Battered Cathay Pacific has returned to New Zealand with freight revenue helping make up for light passenger loads and hope vaccination of its crew and the public will boost its recovery.
The airline paused operations here between February and this month due to stringent isolation requirements for its crew. They needed to quarantine for three weeks in Hong Kong when returning from flights, further choking its network which is all international flying.
With those requirements eased for vaccinated crew, Cathay has resumed flights to Auckland although just once a week - pre-pandemic it was flying to this country up to twice a day.
Last month the airline told all its Hong Kong-based pilots and flight attendants they needed to be vaccinated against Covid-19 by the end of August or risk losing their jobs, Around 90 per cent of pilots and close to 70 per cent of flight attendants have had the jab.
In Hong Kong, about 25 per cent of those eligible had been vaccinated and 37 per cent had got one jab.
Cathay Pacific's regional general manager South West Pacific, Rakesh Raicar, said the airline remained committed to this country where it has been flying here for close to 40 years.
It is using either 368-seat Boeing 777s or 334-seat A350-1000s to fly between Auckland and Hong Kong.
He said flights into Auckland had about 35 to 45 passengers on board although flights north had up to twice that number.
The number of passengers coming into New Zealand was based on space in managed isolation and quarantine facilities (MIQ).
Asked how the airline can make flights pay with passenger load factors of 10 per cent to 15 per cent, he said freight was filling the gap.
Flights by passenger aircraft are running at a fraction of pre-pandemic volumes to Auckland meaning there was reduced belly freight capacity countered by strong demand for space in those still flying.
''Cargo is the bright spot at the moment - demand is strong because the belly capacity has dried up. We expect cargo to remain strong for some time because the belly capacity is only going to come back slowly.''
Cathay Pacific traffic figures out on Friday show the continued impact of the pandemic on the airline which has last month had 89 of the 239 planes of its fleet were in long-term storage in Australia and Spain.
The airline has HK$32.8 billion ($6.4b) liquidity available.
Cathay Pacific carried 40,651 passengers last month, an increase of 50 per cent compared to June 2020, but a 98.7 per cent decrease compared to the pre-pandemic level in June 2019, reflecting its complete reliance on international flying.

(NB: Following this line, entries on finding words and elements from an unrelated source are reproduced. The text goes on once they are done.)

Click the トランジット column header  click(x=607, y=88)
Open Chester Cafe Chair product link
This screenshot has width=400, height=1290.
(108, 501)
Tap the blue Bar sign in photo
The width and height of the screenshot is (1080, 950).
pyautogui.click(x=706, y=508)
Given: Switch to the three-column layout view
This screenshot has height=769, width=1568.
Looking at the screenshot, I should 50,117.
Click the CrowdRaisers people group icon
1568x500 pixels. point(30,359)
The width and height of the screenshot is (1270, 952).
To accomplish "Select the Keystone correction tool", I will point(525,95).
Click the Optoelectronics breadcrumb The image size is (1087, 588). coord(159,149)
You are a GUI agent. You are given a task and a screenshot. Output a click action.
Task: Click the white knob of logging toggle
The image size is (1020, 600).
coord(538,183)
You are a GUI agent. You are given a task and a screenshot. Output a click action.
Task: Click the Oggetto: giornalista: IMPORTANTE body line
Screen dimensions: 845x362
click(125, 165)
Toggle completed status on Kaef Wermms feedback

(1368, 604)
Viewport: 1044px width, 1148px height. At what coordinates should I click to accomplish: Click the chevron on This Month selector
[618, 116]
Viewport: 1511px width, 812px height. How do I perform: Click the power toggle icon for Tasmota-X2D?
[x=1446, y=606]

During the past 16 months it has closed its Cathay Dragon regional airline and last December announced it was axing more than 8000 roles.
Raicar said agility was the key for survival.
''Based on that we are making quick decisions to add flights when it makes sense.''
He was hopeful of resuming services to Christchurch when conditions allowed.
The joint venture with Air New Zealand means the airline has two flights a week, although just one with its own planes.
''New Zealand has always been a very important market for us. It continues to be,'' said.